Domenica 30 Aprile 2023, 14:55

All’altezza della prima curva in discesa, dove il corrimano ligneo sembra servire in caso di eccesso di stupore, inizia un valzer di calabroni felici di piroettare sui fiori che danno un tocco di giallo alla falesia investita dal vento che spettina i capelli dei viaggiatori in visita al Faro di Punta Palascia. In questi giorni di vento forte, infatti, è in questo punto, il più bizantino, che è possibile raccogliere il senso di un paesaggio aspro eppure dolcemente azzurrato dal grado zero del Mediterraneo che gli fa da comun denominatore mentre tutto è un oltre rispetto ad ogni mappa possibile. Il poeta Rilke diceva che la vertigine della vera gioia è più che altro un discendere, non tanto un salire. Ne sanno qualcosa gli innamorati che scendono verso il picco sul quale fu costruito nel 1867 questo faro simbolo della prima alba dell’anno e di ogni giorno in ogni stagione, che da qui s’irradia per raggiungerci. Scendono in questo amore frastagliato dove l’abbraccio di ampie pianure rocciose lascia spazio al lento brucare delle pecore guidate da un pastore che se ne sta lì col suo bastone sotto un cielo che sembra dipinto da Turner o Monet.

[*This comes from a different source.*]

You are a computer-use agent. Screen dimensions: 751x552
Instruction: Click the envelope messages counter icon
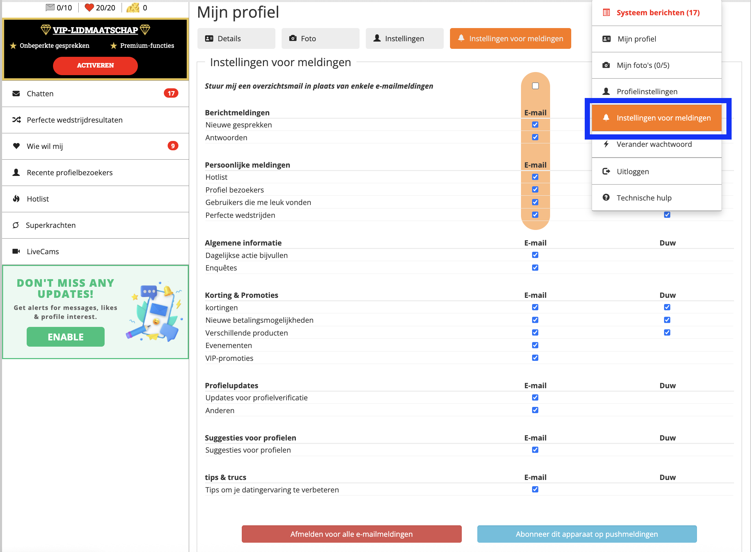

Sì, innamorati e visitatori di questa stagione, discendono una serpentina di ciottoli bianchi come quelli di Pollicino e di Hansel e Gretel per ritrovare la strada che conduce al faro abbandonato negli ‘70 e recuperato nel 2008. Giunti laggiù, bisogna salire verso la grande terrazza che fa da grandangolo per la messa a fuoco del cielo e del mare. Ed è qui che le iniziali dei nomi contornati da cuori sempre trafitti da frecce fatali, colpiscono chi defatica al sole dopo conquistato il vento di scogliera davanti alla torretta del faro, dove tutto è rimasto selvatico. Questi 32 metri che costituiscono la torre cilindrica in pietra bianca, questo balcone a lanterna, questa lanterna posizionata a 60 metri sul livello del mare col suo lampo emesso in 5 secondi per essere visibile a 18 miglia nautiche di distanza, non sono più i numeri che esprimono la vita di un guardiano, poiché tutto è automatizzato e gestito dalla Marina Militare. Tuttavia, resta uno dei cinque fari del Mediterraneo protetti dalla Commissione Europea e resta autonomo il segno che gli innamorati passando di qui scelgono di lasciare a testimoniare, un altro codice, un altro sistema per rischiare il buio. Quel segno è un elenco di nomi e soprannomi, date e simboli, tracce fantasma del presente, impronte di un tempo in cui siamo fari che lampeggiano verso l’ignoto che è dentro di noi.